# how to make a real bullet pen



## robert421960 (Apr 7, 2013)

i have seen some of you guys making real bullet pen and im curious because i would like to make some from military funerals in my family 
would it be possible to get someone to do a good tutorial on making one?
thanks
sorry i meant to add a question mark in my subject


----------



## rhossack (Apr 7, 2013)

robert421960 said:


> i have seen some of you guys making real bullet pen and im curious because i would like to make some from military funerals in my family
> would it be possible to get someone to do a good tutorial on making one?
> thanks


I know Les has a couple floating around ... do they have a forum here for tutorials and instructions?

Here's a quick google Bullet Pen Tutorials


----------



## robert421960 (Apr 7, 2013)

why didnt i think of that :dash2::dash2:
thanks


----------



## Final Strut (Apr 7, 2013)

I have a 7mm 08 pen to do this week and unless someone else comes along with a tutorial I will try to remember to take the camera to the shop with me and put one together.

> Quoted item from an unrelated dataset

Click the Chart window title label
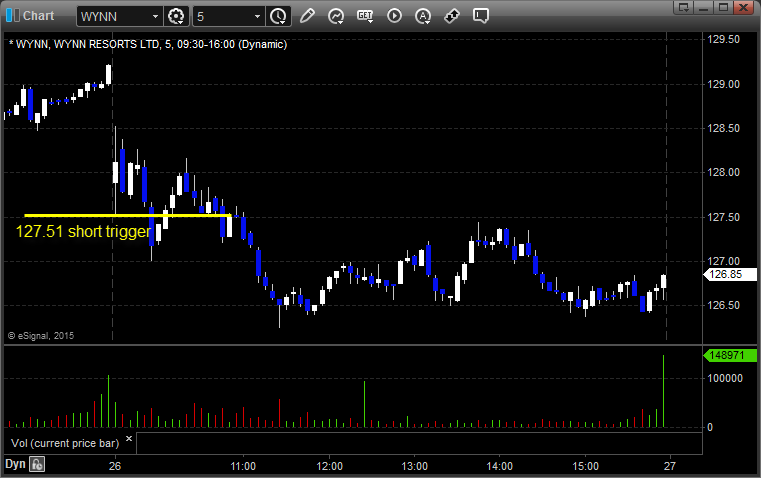The width and height of the screenshot is (761, 478). click(39, 16)
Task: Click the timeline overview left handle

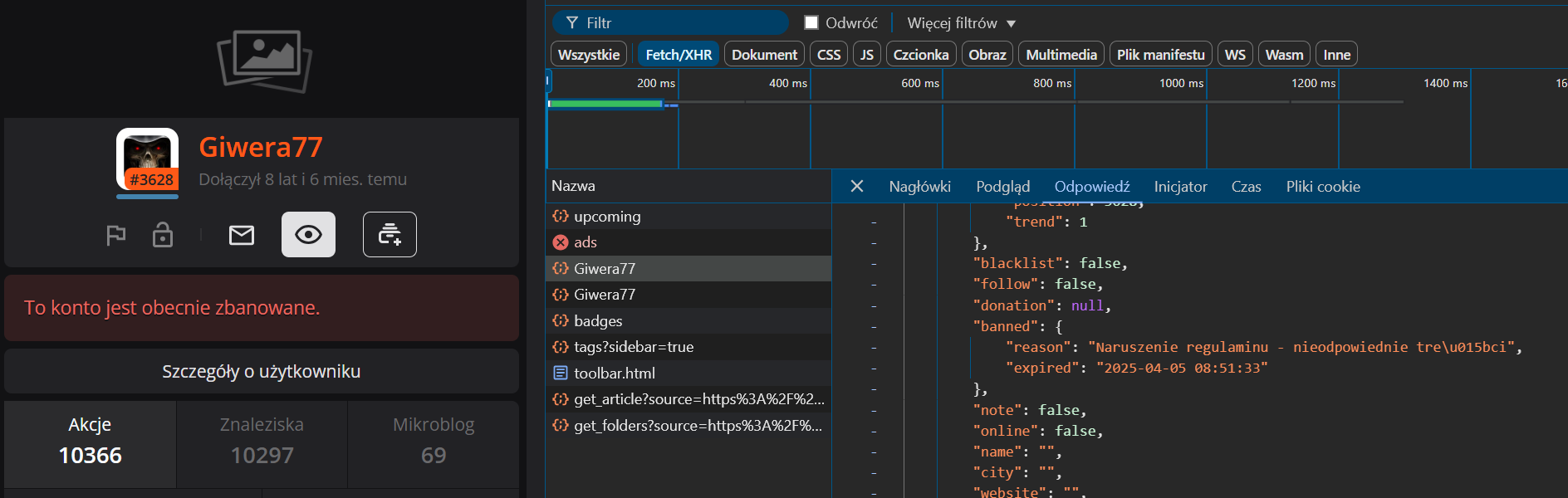Action: (x=548, y=81)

This tutorial is pretty similar to the way I do mine. http://content.penturners.org/library/pens/rifleshellpen.pdf


----------



## rdabpenman (Apr 7, 2013)

robert421960 said:


> i have seen some of you guys making real bullet pen and im curious because i would like to make some from military funerals in my family
> would it be possible to get someone to do a good tutorial on making one?
> thanks
> sorry i meant to add a question mark in my subject



Robert,
I sent you an Email.

Les


----------